— start of TASK INPUTS —

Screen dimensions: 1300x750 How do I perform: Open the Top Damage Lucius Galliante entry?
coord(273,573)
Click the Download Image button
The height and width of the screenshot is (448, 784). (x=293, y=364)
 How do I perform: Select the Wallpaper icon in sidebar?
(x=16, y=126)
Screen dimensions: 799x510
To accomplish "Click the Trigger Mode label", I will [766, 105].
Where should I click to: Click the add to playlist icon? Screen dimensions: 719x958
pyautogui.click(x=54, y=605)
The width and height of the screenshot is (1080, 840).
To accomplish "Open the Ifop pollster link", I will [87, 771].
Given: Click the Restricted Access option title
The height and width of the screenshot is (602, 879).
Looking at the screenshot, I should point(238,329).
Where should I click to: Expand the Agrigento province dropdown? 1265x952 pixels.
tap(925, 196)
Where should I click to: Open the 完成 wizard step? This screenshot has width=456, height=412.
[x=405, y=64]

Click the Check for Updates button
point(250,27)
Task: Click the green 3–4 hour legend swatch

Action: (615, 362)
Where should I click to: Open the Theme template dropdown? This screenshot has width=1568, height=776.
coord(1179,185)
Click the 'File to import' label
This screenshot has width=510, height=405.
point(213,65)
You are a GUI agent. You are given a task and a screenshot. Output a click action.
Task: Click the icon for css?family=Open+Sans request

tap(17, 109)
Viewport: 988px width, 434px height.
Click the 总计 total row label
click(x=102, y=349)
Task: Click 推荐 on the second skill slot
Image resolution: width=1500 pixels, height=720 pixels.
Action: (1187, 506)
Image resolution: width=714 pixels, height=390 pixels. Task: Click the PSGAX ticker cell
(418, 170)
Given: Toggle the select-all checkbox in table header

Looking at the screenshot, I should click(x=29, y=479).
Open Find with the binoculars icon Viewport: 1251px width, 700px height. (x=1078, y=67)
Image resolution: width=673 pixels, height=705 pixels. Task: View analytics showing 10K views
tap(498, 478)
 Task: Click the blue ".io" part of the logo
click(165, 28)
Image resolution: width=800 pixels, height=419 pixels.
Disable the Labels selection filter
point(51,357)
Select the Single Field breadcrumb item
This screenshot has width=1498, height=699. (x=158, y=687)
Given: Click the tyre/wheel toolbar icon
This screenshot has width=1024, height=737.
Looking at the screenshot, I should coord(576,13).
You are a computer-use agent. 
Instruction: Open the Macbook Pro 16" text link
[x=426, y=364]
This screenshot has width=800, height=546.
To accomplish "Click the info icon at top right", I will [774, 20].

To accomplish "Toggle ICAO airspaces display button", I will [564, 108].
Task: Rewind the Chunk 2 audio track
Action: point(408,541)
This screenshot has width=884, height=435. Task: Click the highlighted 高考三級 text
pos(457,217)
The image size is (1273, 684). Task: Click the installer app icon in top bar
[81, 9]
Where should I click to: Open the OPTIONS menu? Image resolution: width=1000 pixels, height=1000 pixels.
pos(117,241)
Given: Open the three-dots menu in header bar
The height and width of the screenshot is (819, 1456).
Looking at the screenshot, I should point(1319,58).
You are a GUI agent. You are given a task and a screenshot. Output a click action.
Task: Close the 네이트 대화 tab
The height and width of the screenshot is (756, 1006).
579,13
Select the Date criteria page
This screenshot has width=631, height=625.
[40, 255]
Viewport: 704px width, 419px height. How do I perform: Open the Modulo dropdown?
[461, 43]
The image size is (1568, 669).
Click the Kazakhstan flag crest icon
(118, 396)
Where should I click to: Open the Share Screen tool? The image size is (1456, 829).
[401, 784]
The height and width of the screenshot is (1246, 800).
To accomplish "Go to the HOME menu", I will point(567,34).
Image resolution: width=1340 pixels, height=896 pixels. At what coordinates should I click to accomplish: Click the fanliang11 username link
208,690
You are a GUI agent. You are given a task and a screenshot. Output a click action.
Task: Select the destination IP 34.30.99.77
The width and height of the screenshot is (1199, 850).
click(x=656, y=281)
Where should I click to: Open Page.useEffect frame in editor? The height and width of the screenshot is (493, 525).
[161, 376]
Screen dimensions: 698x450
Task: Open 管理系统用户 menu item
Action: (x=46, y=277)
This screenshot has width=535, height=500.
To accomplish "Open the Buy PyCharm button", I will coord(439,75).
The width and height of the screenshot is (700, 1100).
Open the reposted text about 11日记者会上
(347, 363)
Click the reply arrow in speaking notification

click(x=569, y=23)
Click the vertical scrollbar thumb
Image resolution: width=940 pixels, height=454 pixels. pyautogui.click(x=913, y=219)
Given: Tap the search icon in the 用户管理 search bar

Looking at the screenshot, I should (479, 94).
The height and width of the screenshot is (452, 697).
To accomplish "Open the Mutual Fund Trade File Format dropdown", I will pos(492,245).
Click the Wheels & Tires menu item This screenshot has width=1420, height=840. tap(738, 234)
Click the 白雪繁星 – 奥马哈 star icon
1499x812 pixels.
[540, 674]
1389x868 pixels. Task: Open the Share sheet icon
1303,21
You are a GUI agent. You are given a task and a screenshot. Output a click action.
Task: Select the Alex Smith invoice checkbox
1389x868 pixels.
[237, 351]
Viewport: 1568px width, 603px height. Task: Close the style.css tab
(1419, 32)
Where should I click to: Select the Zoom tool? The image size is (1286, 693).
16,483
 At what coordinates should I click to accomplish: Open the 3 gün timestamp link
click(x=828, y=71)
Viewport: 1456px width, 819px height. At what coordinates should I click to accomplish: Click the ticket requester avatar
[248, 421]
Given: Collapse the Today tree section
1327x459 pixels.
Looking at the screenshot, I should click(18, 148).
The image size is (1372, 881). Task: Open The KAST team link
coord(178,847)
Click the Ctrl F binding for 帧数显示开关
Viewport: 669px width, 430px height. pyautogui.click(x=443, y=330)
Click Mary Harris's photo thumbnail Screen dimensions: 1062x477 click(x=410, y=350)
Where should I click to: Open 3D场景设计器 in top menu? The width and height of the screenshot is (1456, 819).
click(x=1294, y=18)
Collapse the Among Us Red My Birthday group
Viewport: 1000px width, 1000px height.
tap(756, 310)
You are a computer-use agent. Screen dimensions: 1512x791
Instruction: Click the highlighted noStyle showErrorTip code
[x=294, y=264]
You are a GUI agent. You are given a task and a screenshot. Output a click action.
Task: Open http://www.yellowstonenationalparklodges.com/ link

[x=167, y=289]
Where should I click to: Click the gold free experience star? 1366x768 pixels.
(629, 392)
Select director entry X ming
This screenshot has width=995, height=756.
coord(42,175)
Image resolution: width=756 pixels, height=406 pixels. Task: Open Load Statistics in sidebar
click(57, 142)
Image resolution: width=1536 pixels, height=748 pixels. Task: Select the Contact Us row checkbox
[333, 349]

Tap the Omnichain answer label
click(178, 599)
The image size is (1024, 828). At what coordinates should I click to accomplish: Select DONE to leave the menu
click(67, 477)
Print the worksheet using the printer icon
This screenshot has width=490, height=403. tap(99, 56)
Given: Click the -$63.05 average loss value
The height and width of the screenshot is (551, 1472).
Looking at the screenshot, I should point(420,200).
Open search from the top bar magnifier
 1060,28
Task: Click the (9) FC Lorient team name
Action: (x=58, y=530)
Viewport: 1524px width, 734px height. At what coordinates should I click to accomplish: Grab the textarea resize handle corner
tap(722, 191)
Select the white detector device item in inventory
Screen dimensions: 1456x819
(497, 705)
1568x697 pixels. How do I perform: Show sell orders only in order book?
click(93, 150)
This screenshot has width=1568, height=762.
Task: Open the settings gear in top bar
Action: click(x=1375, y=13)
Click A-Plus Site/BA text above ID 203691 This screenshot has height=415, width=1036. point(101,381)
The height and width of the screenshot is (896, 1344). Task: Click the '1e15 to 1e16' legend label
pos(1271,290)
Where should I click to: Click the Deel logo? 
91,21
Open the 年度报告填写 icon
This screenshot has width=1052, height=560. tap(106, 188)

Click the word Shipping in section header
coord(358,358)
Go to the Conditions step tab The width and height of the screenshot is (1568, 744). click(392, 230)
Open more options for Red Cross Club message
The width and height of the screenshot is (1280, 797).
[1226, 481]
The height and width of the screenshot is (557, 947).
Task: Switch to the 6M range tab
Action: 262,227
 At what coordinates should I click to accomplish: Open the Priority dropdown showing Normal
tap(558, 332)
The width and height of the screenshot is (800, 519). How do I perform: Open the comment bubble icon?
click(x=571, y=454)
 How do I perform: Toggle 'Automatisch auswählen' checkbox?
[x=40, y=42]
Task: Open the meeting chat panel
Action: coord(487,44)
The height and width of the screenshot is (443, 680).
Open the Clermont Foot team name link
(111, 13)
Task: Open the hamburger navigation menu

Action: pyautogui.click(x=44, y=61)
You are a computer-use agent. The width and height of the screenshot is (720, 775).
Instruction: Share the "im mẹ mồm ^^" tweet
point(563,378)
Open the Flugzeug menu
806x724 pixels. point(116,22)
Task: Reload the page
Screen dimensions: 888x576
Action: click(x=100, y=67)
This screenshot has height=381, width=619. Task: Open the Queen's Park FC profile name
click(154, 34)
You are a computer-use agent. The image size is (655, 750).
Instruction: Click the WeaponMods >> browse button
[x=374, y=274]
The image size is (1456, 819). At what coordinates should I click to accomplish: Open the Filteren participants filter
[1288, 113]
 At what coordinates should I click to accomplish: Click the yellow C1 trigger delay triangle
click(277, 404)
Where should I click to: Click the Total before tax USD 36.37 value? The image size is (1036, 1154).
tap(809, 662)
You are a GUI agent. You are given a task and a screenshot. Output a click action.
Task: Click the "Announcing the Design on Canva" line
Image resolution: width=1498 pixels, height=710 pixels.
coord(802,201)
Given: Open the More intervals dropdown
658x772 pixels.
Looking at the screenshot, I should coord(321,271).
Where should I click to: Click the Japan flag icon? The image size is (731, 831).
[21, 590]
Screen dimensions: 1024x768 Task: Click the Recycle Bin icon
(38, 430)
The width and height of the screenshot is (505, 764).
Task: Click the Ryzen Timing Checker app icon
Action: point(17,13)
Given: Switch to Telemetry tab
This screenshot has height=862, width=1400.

— end of TASK INPUTS —

* EXERCISE GOAL: Please repeat the items from the line with "Viewport: 1568px width, 603px" to the line with "click(x=828, y=71)", including both of those lines.

* RIGHT ANSWER:
Viewport: 1568px width, 603px height. Task: Close the style.css tab
(1419, 32)
Where should I click to: Select the Zoom tool? The image size is (1286, 693).
16,483
 At what coordinates should I click to accomplish: Open the 3 gün timestamp link
click(x=828, y=71)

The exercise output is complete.